Stored data:

■ ■ ■ ■ ■

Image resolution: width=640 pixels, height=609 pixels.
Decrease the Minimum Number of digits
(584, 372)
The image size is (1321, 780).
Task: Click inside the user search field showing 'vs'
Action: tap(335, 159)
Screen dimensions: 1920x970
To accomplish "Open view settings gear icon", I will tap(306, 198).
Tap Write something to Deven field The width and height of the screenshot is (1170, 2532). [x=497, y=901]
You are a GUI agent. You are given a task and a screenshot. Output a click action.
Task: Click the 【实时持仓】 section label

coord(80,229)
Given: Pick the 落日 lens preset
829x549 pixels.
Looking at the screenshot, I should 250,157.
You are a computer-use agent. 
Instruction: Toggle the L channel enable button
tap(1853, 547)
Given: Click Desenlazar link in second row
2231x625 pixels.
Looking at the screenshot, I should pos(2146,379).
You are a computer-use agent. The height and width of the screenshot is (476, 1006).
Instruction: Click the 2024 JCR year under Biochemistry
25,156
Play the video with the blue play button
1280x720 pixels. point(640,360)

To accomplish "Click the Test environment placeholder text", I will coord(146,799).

■ ■ ■ ■ ■

# Problem description
Each entry must be output exactly as it was written.

# Response
Image resolution: width=640 pixels, height=609 pixels.
Decrease the Minimum Number of digits
(584, 372)
The image size is (1321, 780).
Task: Click inside the user search field showing 'vs'
Action: tap(335, 159)
Screen dimensions: 1920x970
To accomplish "Open view settings gear icon", I will tap(306, 198).
Tap Write something to Deven field The width and height of the screenshot is (1170, 2532). [x=497, y=901]
You are a GUI agent. You are given a task and a screenshot. Output a click action.
Task: Click the 【实时持仓】 section label

coord(80,229)
Given: Pick the 落日 lens preset
829x549 pixels.
Looking at the screenshot, I should 250,157.
You are a computer-use agent. 
Instruction: Toggle the L channel enable button
tap(1853, 547)
Given: Click Desenlazar link in second row
2231x625 pixels.
Looking at the screenshot, I should pos(2146,379).
You are a computer-use agent. The height and width of the screenshot is (476, 1006).
Instruction: Click the 2024 JCR year under Biochemistry
25,156
Play the video with the blue play button
1280x720 pixels. point(640,360)

To accomplish "Click the Test environment placeholder text", I will coord(146,799).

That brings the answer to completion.